By contrast, last night, BT’s flaws were exposed. The build-up had seemingly lasted forever, and then Gary Lineker reminded viewers that there was “just over an hour” until kick-off.

Rio Ferdinand did flirt with controversy, suggesting Manuel Pellegrini didn’t “understand” how to play against teams in the Champions League, however it is far from a new or original insight.

Steven Gerrard, despite no longer having direct links with any of the players involved in the competition, has not made the seamless integration into punditry á la former teammate Jamie Carragher.

Even Gerrard’s quips, such as his suggestion that he’ll “have to be careful what I say or Rafa will think I’m trying to sell my book” lacked any real wit or conviction.

The studio was consequently lifeless long before kick-off, and struggled to recover thereafter. It was hard not to long for a Roy Keane or an Eamon Dunphy to revitalise proceedings with a witty or provocative remark, or a Neville or Carragher-type figure to inject some passion into the debate.

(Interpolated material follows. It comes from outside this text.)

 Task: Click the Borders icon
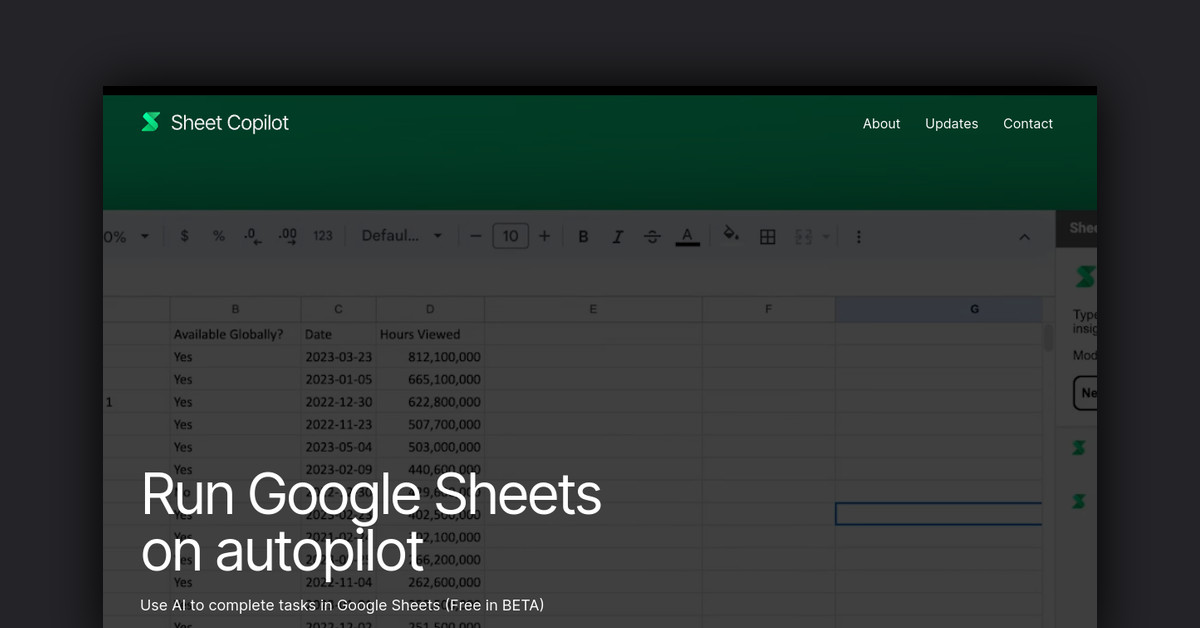point(767,236)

Even the once-brilliant Paul Scholes seems to be increasingly nice/afflicted by the pervasive blandness, while Owen Hargreaves’ stint as a pundit so far is as solid yet unremarkable as his playing career.

It’s still early days and BT have plenty of time to improve, given that they’re still relatively new to the game while they have secured the Champions League rights for the next three years, but they still have to convincingly establish a specific voice and style of punditry, which Sky have managed to successfully cultivate in recent seasons.